▶ **Trecho extraído**
Outro motivo importante para permanecer na região é a proximidade cultural. "Um país árabe é mais fácil. A religião, o idioma, a roupa, tudo é mais parecido", afirma o representante da ONU.
No Brasil, a violência das ruas
Para os refugiados que optam pelo Brasil, a adaptação é lenta. Hoje com 36 anos, Mohammed tenta reconstruir a vida em São Paulo. Com o apoio da comunidade síria, alugou um apartamento pequeno no Brás, bairro tradicional de imigrantes na capital paulista. Lá a família frequenta a Mesquita do Pari, da Liga da Juventude Islâmica Beneficente do Brasil. Formado em eletrônica, Mohammed trabalha com programação, fazendo sites para os colegas da comunidade. Em março, os filhos começam a estudar em uma escola pública.

[Itens de um conjunto de dados]

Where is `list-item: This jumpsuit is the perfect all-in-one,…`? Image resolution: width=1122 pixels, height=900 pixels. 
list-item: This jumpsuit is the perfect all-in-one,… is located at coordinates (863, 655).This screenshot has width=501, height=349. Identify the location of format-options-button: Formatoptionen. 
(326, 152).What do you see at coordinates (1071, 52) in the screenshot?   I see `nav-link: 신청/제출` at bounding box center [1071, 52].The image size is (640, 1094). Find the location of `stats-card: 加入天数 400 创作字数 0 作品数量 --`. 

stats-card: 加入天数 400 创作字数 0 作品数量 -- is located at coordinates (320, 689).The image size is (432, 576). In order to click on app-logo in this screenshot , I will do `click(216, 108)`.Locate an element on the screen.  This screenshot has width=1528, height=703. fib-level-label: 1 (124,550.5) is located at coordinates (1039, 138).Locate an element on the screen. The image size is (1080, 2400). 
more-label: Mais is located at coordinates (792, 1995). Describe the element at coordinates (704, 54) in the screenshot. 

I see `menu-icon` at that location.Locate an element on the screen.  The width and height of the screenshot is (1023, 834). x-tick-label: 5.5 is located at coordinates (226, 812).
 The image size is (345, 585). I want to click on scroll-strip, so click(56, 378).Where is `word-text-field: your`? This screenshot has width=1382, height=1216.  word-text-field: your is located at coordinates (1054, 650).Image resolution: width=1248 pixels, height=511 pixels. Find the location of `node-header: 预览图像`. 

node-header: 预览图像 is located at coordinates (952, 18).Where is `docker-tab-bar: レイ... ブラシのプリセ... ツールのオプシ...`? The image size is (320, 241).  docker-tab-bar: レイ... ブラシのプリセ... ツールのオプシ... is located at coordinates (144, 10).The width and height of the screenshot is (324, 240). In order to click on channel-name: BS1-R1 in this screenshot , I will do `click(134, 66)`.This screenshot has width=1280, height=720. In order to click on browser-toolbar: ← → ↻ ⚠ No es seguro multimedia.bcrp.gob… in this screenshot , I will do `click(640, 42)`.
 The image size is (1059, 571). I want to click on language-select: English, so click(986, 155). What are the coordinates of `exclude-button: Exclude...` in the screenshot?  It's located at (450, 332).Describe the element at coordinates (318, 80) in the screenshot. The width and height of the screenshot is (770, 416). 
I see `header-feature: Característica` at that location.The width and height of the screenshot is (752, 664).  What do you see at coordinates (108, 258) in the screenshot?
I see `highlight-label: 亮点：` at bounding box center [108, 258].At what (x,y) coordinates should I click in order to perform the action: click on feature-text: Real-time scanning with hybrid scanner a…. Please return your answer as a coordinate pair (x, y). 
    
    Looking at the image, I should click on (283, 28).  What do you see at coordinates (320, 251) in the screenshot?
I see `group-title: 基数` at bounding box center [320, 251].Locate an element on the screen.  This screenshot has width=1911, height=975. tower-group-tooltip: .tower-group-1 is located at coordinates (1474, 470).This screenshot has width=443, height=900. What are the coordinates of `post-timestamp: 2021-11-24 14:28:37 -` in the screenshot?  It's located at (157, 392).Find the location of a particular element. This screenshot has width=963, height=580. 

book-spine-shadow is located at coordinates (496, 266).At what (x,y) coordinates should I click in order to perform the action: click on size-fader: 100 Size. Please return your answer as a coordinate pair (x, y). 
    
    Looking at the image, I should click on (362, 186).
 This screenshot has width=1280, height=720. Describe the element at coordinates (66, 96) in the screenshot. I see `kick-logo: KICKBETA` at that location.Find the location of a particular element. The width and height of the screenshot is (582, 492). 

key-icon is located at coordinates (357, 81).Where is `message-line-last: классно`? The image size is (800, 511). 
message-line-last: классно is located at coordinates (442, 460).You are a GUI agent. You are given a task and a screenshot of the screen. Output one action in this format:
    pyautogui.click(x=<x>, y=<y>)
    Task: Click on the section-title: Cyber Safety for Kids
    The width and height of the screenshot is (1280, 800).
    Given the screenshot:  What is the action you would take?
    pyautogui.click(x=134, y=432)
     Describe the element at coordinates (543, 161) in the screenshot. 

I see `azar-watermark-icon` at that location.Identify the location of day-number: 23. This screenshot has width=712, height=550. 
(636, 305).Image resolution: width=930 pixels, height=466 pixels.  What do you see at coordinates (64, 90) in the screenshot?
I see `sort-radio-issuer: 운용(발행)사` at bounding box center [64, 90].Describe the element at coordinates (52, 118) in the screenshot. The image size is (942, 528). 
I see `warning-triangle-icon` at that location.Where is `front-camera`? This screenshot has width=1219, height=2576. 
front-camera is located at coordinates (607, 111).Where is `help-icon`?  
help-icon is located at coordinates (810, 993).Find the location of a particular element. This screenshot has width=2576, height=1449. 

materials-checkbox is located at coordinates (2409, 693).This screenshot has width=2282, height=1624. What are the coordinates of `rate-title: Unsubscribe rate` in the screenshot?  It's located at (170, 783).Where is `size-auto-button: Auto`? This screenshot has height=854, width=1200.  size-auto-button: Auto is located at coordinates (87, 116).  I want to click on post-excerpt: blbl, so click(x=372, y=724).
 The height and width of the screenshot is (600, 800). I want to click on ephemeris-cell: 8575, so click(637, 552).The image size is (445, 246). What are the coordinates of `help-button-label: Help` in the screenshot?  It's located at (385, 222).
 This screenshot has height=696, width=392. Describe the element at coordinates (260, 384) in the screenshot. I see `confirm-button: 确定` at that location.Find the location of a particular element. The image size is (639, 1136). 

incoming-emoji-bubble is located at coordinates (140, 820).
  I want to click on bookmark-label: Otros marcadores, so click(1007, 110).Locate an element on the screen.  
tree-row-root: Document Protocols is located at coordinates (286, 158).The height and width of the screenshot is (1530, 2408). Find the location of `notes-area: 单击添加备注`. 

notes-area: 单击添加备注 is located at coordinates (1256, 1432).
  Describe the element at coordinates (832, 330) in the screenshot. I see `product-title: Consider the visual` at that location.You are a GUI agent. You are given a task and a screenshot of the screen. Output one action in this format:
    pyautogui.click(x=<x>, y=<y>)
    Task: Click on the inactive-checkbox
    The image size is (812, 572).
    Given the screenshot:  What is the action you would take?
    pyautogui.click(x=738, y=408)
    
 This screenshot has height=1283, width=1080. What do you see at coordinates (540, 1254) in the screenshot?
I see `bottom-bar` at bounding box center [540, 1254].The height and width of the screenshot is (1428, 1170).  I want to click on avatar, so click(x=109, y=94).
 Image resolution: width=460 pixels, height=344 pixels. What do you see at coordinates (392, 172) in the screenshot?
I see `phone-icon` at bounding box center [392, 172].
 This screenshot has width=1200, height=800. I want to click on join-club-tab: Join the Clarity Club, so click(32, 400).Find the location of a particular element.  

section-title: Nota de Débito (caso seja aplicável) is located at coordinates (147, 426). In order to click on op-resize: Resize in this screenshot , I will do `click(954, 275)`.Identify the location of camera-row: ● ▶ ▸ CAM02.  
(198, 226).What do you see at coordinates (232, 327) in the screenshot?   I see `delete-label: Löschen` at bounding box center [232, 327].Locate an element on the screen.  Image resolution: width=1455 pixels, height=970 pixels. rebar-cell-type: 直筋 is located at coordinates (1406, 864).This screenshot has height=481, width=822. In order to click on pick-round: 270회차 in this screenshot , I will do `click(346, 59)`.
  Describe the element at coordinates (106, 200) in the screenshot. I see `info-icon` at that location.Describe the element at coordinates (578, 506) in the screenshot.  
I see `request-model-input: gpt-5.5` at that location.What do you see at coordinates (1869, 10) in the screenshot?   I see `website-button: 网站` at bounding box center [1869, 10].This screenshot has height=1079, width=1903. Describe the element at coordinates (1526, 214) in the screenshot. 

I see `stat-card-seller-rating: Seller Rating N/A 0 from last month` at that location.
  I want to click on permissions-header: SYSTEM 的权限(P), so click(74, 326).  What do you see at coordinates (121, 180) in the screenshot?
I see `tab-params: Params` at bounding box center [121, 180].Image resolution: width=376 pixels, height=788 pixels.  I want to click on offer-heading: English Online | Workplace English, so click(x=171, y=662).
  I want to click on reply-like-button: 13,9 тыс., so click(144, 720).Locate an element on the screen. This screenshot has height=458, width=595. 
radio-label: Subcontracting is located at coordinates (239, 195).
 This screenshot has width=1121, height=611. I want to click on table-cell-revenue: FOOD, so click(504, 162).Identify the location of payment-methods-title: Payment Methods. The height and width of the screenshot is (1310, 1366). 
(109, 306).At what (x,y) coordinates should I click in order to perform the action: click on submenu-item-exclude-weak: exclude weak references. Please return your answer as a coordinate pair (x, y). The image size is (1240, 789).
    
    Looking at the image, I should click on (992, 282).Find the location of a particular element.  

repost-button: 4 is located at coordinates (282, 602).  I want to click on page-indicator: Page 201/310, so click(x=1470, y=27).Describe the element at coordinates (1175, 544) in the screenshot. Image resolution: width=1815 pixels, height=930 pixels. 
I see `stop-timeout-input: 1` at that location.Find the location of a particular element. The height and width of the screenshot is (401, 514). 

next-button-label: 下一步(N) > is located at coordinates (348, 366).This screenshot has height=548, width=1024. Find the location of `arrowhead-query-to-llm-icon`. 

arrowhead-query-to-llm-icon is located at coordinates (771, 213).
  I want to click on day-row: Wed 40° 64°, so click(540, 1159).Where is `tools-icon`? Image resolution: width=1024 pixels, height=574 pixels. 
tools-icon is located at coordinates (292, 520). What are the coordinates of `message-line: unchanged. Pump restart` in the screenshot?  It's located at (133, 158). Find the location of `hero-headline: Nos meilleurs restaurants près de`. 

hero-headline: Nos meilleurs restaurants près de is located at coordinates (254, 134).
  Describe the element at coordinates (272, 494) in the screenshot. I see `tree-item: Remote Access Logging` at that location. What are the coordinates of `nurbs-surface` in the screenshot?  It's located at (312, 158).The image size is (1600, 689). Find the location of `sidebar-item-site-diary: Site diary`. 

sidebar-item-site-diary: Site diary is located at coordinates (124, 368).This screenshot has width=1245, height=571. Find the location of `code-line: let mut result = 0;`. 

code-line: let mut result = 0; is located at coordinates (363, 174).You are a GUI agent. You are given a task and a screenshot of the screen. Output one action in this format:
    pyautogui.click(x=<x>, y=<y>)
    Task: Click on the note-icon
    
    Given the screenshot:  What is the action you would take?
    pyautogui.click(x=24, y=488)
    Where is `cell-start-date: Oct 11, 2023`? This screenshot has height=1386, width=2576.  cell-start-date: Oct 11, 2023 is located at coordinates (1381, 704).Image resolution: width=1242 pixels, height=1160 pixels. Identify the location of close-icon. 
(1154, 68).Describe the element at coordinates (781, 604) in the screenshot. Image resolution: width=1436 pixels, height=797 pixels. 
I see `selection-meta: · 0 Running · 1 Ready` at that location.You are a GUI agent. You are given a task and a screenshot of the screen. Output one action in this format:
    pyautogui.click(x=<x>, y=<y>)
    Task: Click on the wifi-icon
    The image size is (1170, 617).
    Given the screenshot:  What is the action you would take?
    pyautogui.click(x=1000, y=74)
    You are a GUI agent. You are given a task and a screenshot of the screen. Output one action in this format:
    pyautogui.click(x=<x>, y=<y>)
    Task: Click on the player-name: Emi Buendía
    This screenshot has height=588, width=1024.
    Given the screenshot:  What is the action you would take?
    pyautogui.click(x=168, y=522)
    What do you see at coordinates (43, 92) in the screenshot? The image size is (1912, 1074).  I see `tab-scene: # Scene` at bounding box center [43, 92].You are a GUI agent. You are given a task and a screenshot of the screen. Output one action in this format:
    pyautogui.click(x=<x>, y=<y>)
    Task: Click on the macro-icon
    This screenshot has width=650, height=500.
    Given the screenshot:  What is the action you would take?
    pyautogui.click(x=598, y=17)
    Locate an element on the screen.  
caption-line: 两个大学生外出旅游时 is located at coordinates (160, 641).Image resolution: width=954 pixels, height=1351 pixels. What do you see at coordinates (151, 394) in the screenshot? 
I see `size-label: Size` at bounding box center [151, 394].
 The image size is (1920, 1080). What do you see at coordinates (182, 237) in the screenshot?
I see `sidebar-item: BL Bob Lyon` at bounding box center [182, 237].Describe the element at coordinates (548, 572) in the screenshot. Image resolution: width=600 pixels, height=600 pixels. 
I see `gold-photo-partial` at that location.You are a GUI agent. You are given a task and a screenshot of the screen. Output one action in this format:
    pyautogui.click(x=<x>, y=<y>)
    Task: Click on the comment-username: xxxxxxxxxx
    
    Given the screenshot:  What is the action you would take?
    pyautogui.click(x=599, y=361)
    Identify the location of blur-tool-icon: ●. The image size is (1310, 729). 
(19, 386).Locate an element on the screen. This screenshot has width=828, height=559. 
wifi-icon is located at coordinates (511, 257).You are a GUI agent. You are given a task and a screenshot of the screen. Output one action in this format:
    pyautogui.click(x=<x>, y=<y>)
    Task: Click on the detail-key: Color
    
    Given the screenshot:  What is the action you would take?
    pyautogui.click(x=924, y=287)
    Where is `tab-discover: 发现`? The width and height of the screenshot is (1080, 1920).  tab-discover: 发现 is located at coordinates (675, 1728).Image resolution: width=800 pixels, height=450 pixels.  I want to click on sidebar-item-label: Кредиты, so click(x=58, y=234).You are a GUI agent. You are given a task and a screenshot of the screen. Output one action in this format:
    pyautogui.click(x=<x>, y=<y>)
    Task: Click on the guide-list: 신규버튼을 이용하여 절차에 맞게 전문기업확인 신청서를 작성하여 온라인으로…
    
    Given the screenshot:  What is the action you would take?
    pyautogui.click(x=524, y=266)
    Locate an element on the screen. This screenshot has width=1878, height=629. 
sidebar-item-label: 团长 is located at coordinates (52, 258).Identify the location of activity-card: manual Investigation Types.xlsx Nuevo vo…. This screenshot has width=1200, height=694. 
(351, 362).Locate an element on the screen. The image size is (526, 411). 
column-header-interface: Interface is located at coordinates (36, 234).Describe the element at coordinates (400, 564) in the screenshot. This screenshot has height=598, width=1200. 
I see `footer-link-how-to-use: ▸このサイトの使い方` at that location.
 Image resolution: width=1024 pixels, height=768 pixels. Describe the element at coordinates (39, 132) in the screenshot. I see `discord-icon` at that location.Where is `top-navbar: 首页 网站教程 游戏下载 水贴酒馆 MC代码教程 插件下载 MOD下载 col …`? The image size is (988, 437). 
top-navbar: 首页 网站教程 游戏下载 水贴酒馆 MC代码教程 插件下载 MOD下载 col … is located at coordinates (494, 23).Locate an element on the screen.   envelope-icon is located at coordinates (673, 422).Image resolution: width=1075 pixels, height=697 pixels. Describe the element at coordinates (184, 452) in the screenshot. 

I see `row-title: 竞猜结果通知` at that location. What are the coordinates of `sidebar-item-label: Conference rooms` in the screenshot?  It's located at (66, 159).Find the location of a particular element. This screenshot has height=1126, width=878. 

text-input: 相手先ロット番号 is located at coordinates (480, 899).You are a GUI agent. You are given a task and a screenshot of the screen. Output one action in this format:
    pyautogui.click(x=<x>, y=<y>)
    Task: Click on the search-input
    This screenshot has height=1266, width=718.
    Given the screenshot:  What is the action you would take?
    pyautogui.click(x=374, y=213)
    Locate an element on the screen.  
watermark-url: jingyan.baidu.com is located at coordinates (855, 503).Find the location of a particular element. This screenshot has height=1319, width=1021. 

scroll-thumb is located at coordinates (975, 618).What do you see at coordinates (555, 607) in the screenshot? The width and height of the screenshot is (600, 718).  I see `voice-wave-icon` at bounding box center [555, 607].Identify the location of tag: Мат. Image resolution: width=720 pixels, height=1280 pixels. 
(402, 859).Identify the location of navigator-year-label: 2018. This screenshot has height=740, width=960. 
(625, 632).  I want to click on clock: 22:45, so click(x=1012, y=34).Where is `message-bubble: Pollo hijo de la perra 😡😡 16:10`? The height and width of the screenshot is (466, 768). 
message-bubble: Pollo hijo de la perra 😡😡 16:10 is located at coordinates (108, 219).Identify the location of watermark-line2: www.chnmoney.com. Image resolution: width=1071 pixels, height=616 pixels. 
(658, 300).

▶ **Tarefa a realizar**
Reescreva a parte do texto sobre os refugiados que começa nas palavras "Outro motivo importante" e termina depois de "uma escola pública.", trocando "apartamento" por "sobrado".

▶ **Resposta**
Outro motivo importante para permanecer na região é a proximidade cultural. "Um país árabe é mais fácil. A religião, o idioma, a roupa, tudo é mais parecido", afirma o representante da ONU.
No Brasil, a violência das ruas
Para os refugiados que optam pelo Brasil, a adaptação é lenta. Hoje com 36 anos, Mohammed tenta reconstruir a vida em São Paulo. Com o apoio da comunidade síria, alugou um sobrado pequeno no Brás, bairro tradicional de imigrantes na capital paulista. Lá a família frequenta a Mesquita do Pari, da Liga da Juventude Islâmica Beneficente do Brasil. Formado em eletrônica, Mohammed trabalha com programação, fazendo sites para os colegas da comunidade. Em março, os filhos começam a estudar em uma escola pública.